Swojego czasu była bardzo modna, sam dostałem ją jako prezent od dziewczyny. Najpierw pomyślałem, że chce, żebym się czegoś z niej dowiedział, np. jak wyłapywać subtelne aluzje (kup mi kwiatka, pochwal nową fryzurę), których ja nie byłem w stanie dostrzec.
Przeczytałem wnikliwie przód i tył okładki. Milion sprzedanych egzemplarzy, dobre recenzje – no to biorę się czym prędzej do lektury. Nie było jednak czego czytać, bo książka zawiera same puste kartki.
Mężczyźni nie wiedzą o kobietach niczego… pewnego. Domysłów mamy wiele, ale rzadko, który się sprawdza… dwukrotnie. Co jest jednak jeszcze bardziej interesującego w tej książeczce? Poszukałem w internecie, ile tych książek sprzedało się w samych Stanach Zjednoczonych – 1.3 miliona. Obecna cena na Amazonie to 4.5$ Załóżmy, że autor tego pomysłu dostawał 0.5$ od każdej sprzedanej sztuki, to daje 650 tys. $, czyli trochę mniej niż 2 mln złotych. Tyle warty był dobry pomysł.
Jego autor mógł pójść z nim do dużego wydawnictwa, a ono już zajęło się grafiką okładki i marketingiem. Nie trzeba kończyć wyższych studiów, podyplomówek, specjalizacji ani mieć setek certyfikatów ze szkoleń czy zdanych egzaminów na konkretne uprawnienia, by móc zarabiać miliony. Wystarczy dobry pomysł.
Dlaczego więc, nie przychodzi nam to tak łatwo?

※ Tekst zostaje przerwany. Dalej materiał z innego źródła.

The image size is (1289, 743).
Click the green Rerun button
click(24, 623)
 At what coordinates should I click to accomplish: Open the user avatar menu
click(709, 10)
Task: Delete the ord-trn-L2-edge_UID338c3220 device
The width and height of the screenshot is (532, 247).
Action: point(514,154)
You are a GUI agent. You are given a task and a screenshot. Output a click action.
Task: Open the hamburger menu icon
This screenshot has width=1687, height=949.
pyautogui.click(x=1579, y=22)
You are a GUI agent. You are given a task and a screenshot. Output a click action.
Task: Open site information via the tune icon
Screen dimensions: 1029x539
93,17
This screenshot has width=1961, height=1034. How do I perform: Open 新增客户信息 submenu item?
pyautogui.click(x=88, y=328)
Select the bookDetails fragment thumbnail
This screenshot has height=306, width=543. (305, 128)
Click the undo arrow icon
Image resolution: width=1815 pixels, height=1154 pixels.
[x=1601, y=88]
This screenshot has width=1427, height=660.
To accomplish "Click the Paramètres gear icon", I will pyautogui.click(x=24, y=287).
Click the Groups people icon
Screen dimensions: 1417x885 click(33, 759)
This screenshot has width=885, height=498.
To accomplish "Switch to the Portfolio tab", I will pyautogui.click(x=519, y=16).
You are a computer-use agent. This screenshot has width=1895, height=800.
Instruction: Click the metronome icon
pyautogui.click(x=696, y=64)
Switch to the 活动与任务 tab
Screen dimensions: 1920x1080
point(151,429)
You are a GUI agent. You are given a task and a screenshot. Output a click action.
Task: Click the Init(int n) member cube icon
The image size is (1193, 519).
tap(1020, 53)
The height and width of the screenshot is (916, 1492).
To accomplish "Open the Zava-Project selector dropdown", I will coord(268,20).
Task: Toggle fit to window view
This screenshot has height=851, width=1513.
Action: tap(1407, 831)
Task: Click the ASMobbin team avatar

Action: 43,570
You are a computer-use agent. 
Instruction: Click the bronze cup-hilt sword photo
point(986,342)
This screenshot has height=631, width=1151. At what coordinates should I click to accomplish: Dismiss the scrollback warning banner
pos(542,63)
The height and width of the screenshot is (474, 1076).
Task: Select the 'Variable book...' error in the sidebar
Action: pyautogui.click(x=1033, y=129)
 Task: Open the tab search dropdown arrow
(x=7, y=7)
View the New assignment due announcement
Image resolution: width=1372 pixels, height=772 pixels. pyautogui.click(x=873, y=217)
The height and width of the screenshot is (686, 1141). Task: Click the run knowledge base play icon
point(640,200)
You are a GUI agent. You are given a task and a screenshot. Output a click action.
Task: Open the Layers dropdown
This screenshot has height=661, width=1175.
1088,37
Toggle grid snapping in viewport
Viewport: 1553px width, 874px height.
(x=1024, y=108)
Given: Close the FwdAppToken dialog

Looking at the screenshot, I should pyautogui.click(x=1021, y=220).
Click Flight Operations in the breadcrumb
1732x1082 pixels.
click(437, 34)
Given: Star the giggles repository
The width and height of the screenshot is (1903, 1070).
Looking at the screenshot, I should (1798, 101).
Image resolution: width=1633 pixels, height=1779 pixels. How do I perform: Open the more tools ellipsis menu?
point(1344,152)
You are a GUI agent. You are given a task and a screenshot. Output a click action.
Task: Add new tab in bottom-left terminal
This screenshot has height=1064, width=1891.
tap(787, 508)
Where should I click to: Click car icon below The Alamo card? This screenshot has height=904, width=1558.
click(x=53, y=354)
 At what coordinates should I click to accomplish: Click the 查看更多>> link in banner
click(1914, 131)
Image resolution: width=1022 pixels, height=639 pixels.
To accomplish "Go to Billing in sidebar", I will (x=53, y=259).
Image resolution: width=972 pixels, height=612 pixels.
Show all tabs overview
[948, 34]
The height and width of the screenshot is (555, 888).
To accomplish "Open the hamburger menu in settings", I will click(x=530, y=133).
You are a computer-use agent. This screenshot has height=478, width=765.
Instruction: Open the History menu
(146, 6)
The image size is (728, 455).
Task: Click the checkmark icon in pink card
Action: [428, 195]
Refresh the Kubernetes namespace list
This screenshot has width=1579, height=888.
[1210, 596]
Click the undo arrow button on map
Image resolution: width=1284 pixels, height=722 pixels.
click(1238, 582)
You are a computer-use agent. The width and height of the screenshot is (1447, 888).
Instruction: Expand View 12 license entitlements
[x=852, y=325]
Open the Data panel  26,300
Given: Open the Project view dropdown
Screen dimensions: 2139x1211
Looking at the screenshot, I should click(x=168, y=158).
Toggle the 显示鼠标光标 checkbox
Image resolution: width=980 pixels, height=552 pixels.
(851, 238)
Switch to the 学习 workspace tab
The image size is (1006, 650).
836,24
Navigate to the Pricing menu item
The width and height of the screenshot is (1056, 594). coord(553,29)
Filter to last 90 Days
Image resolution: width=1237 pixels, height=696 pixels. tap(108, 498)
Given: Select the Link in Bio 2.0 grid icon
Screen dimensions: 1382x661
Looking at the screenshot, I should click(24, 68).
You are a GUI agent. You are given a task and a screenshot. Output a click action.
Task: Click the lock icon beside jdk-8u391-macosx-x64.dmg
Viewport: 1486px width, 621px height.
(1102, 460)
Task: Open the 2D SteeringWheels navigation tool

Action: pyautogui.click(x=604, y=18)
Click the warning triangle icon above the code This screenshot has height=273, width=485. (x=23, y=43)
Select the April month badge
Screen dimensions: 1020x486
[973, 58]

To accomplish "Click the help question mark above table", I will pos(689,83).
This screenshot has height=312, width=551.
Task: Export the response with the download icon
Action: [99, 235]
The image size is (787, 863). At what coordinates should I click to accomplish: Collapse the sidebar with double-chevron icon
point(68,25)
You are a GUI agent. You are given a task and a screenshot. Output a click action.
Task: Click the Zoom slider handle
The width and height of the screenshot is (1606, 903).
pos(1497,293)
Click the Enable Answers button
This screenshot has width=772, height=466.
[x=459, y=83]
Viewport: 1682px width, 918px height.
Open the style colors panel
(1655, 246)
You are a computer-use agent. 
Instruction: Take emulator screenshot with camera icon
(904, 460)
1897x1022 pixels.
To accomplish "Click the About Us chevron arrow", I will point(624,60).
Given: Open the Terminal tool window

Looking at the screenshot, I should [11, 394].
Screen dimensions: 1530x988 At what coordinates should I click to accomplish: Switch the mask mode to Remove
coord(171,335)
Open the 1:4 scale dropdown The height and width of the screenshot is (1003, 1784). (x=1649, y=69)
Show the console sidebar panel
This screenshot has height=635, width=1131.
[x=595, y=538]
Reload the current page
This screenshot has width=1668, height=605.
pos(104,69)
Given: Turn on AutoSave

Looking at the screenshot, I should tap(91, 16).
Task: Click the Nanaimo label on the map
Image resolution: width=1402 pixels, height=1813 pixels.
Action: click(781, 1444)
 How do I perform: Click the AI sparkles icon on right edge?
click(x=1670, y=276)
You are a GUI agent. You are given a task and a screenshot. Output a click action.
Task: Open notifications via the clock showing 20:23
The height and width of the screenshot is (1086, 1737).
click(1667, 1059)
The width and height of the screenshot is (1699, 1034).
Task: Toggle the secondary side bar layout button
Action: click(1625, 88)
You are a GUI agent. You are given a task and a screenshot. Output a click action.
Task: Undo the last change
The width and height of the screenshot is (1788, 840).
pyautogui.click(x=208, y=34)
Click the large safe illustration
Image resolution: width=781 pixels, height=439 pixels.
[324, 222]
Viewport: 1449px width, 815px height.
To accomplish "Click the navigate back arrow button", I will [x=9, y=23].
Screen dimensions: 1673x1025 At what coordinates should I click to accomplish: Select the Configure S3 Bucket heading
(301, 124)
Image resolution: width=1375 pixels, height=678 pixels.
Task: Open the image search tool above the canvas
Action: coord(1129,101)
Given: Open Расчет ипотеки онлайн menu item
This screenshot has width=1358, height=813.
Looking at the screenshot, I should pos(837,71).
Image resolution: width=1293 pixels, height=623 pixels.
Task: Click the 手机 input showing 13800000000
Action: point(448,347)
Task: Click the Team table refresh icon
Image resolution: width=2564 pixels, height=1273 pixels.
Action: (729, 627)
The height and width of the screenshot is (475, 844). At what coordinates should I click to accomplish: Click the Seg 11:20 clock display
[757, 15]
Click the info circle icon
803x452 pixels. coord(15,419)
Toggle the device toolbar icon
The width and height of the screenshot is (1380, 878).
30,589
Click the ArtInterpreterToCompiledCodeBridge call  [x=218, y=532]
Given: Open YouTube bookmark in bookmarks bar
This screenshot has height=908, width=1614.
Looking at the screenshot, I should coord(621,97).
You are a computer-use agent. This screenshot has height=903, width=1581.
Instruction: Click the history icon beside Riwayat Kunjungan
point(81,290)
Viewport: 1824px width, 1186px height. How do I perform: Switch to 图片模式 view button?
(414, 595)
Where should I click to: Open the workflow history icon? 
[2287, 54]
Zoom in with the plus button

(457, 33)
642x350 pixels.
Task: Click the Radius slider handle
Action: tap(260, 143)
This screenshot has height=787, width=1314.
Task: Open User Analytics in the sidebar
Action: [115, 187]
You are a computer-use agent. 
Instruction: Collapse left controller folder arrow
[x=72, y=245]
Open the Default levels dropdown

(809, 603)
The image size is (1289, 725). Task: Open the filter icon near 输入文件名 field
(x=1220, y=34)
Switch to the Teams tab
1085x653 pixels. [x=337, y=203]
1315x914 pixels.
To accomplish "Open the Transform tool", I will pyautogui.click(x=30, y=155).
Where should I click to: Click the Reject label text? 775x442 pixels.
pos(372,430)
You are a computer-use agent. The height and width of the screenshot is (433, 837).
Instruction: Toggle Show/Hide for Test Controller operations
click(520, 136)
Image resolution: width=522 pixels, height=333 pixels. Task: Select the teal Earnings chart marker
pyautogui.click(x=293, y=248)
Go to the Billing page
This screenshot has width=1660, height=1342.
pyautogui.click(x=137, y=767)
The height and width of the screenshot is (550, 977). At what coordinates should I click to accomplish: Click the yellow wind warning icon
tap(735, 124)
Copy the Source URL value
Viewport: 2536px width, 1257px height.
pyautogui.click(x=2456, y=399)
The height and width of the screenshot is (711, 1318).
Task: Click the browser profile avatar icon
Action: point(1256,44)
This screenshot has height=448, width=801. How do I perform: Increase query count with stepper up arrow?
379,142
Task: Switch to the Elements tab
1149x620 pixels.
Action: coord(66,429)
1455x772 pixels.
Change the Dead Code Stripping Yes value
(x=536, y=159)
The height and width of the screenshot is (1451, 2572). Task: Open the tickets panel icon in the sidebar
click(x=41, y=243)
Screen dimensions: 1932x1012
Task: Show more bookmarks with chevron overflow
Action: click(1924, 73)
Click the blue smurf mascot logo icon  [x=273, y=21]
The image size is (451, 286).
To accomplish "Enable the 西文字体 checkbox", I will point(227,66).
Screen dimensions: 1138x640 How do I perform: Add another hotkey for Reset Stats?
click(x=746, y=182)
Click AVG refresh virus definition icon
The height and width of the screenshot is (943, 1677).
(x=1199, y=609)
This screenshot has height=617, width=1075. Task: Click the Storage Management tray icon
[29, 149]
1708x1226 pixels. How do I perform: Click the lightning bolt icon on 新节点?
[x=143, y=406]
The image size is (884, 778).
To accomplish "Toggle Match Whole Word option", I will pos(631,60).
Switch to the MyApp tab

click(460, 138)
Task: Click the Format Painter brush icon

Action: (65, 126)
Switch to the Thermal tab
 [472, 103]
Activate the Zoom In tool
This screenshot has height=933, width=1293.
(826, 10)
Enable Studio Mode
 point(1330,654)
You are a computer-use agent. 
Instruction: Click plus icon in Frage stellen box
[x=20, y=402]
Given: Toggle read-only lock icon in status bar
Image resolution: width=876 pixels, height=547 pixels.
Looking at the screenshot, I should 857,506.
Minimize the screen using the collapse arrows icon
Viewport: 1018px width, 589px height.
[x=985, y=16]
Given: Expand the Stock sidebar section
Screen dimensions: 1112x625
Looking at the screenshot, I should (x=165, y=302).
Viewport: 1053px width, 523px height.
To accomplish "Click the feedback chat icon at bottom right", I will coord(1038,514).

Dlaczego żaden z nas nie wymyślił ipoda, facebooka czy wyszukiwarki google? Czy dlatego, że na co dzień więcej uwagi i energii poświęcany karmie dla psa, podlaniu kwiatków czy zadaniom w pracy, niż radosnej twórczości? To też. Jednak trud z jakim przychodzi nam często wymyślenie czego oryginalnego i wartościowego zarazem, wynika też z czegoś innego. Nasz umysł ograniczają różnego rodzaju schematy. Nie wierzysz? To zapraszam do rozwiązania tej zagadki:
Ojciec z synem jadą samochodem. Wjeżdżają na autostradę. Na mokrej drodze, na zakręcie wpadają w poślizg i zderzają się z innym pojazdem. Skutki kolizji są tragiczne – ojciec ginie na miejscu wypadku. Syna w stanie krytycznym przewożą do szpitala. Gdy już wjeżdża na stół operacyjny chirurg ze zgrozą krzyczy: „O Boże! Przecież to mój syn!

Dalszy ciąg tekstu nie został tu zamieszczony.